### [Tasks to carry out]
**1.** Name every utility that the passage on the Missouri utility-fee lawsuits says is at issue in the three suits.
**2.** Pick up the passage on the Missouri utility-fee lawsuits from its last sentence and write what comes next.

The Briefs: The oldest of the three lawsuits is the one against the City of Hermann, which was first filed in the Gasconade County Circuit Court in 2006. On Tuesday, September 21, 2010, this class action suit was accepted by the Missouri Supreme Court for transfer, which means it has been placed directly on the Supreme Court docket without the case going back to the Gasconade County circuit court on remand as the Missouri Court of Appeals ordered in their June 2010 decision. The link to the Hermann Application for Transfer is a summary of the case and contains the questions the Supreme Court is being asked to decide.  The class action suits against the cities of Salem and Marceline by citizens of those towns which raise the same questions were filed early in 2010 but have not yet been heard in their respective circuit courts. Marceline’s is the most entertaining read. The redundancy of the filings in three cities so far can be read as resolve on the part of the Armstrong Teasdale law firm to end this decades-long municipal corruption which is practiced in dozens if not hundreds of unregulated towns in this state - not just to stop the practice in the three towns being sued.

In addition to the allegation that the cities were inflating various utility fees and skimming off the excess ‘profit’ for non-utility purposes it is also alleged that they raised these utility rates without a vote of the citizens as required by the 1980 Hancock Amendment. Pumping up utility rates and skimming off the surplus for non utility uses is a popular and common practice among cities with home-owned and unregulated electric utility departments that are unprotected by the Missouri PSC. In the three lawsuits the “utilities” at issue are not just electric power but also water, sewer, natural gas, trash and communications. Although the most egregious violations are usually in electric utility rates - the greatest revenues naturally produce the greatest abuses - all utilities offered by a city for what is now called a “fee” have been abused and will be affected by this ruling.

### [Dataset rows]
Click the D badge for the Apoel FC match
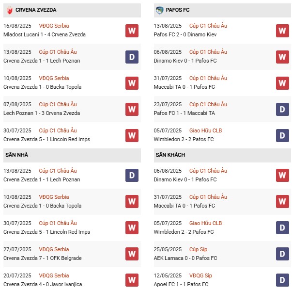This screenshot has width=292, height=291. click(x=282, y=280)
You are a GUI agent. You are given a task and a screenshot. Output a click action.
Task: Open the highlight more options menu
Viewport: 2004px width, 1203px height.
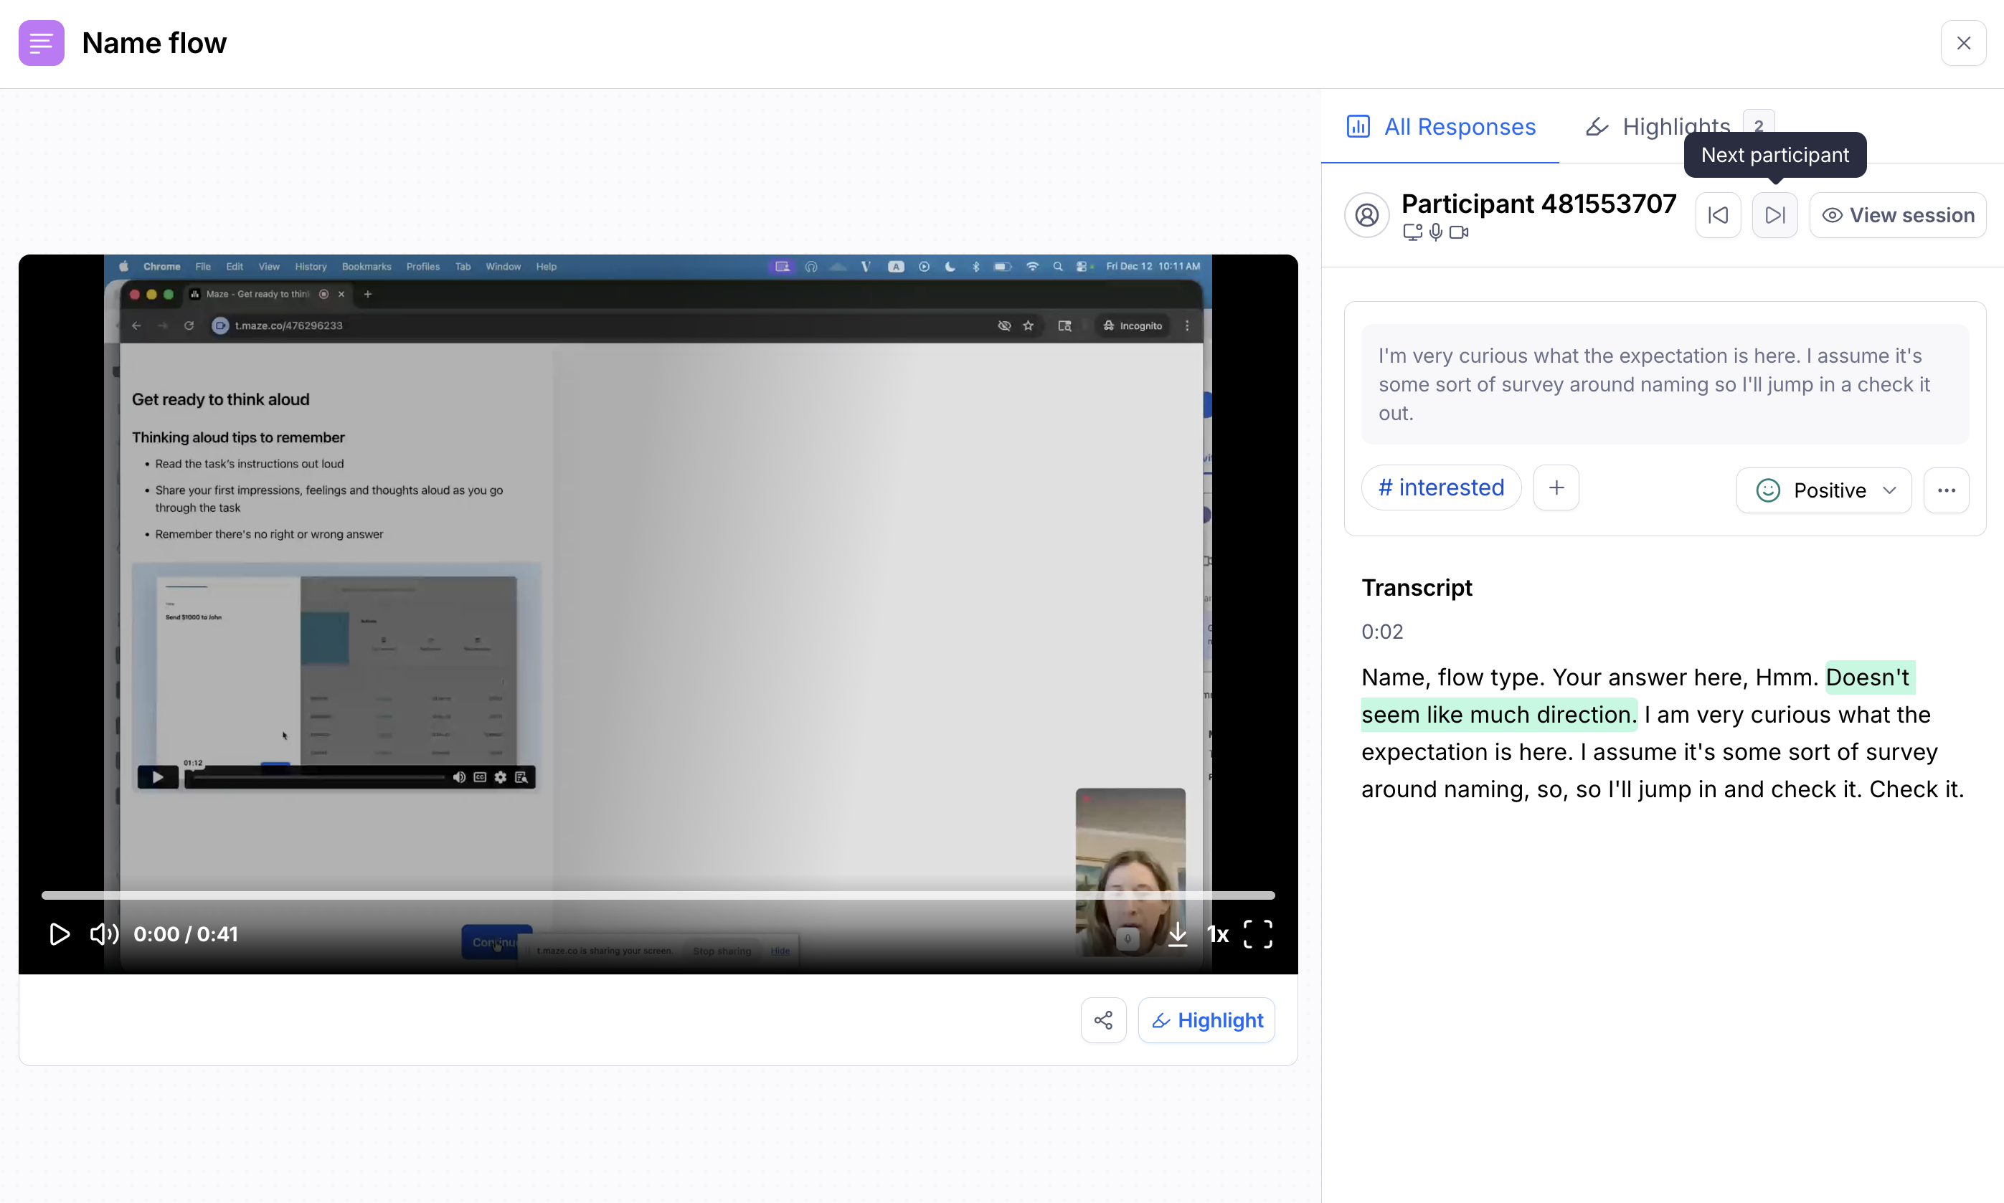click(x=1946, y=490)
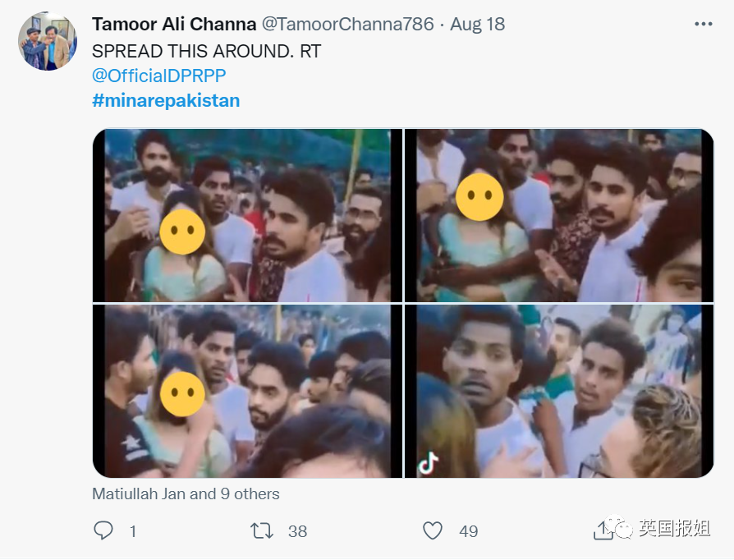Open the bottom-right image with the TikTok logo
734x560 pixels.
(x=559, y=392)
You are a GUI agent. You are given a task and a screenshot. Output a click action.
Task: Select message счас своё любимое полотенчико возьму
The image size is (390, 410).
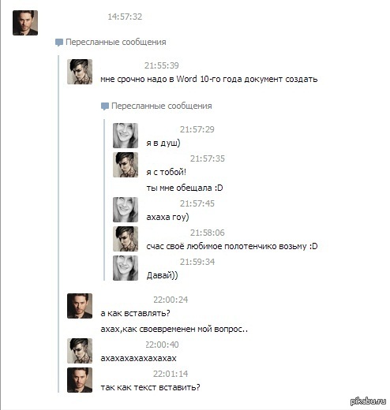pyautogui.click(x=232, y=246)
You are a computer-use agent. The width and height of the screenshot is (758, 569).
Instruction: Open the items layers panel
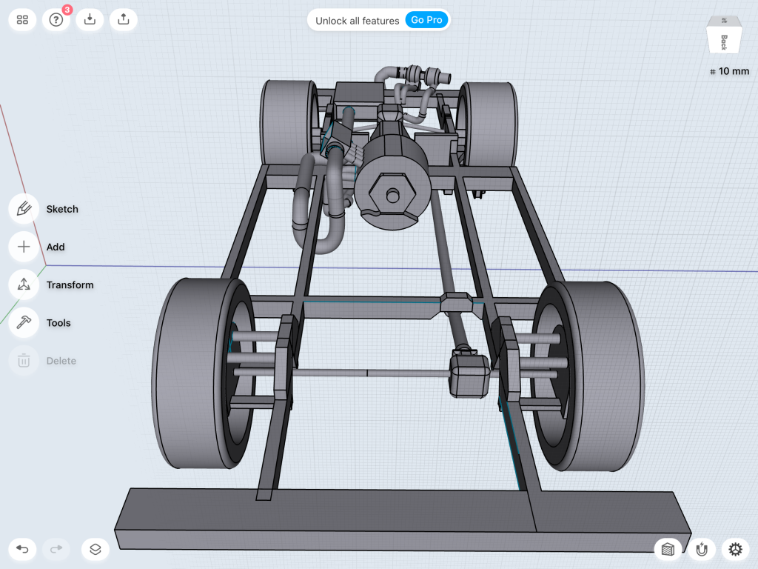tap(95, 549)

### [Answers for this exercise]
**1.** Electric power, water, sewer, natural gas, trash, and communications.

**2.**
Among the more bald-faced practitioners of this “pump ‘n skim,” scam, the utility rake-off is dumped into the general fund and spent as part of the general city budget. Among the more nervous it’s politely called “interdepartmental loans” which moves money from the lucrative utility fund to other funds (permitted by law temporarily) but the ‘loans’ are never repaid (not permitted by law). The excess utility ‘profits’ are never rebated to the utility customers and rate increases are never voted on by the public and there lies the heart of the legal question.

The Appellate “Toast” order. In their June 2010 ruling on the Hermann case the Eastern District Appellate Court gave the City of Hermann and the lower court this parting shot:
“In conclusion, we find the trial court erred in entering summary judgment in favor of the City because there is a genuine dispute of material fact as to whether and for what purpose the City increased utility fees in violation of the Hancock Amendment by setting charges at a level to increase the City’s general revenue and to subsidize general government expenditures rather than to compensate for the provision of services. Therefore, the judgment of the trial court is reversed and remanded.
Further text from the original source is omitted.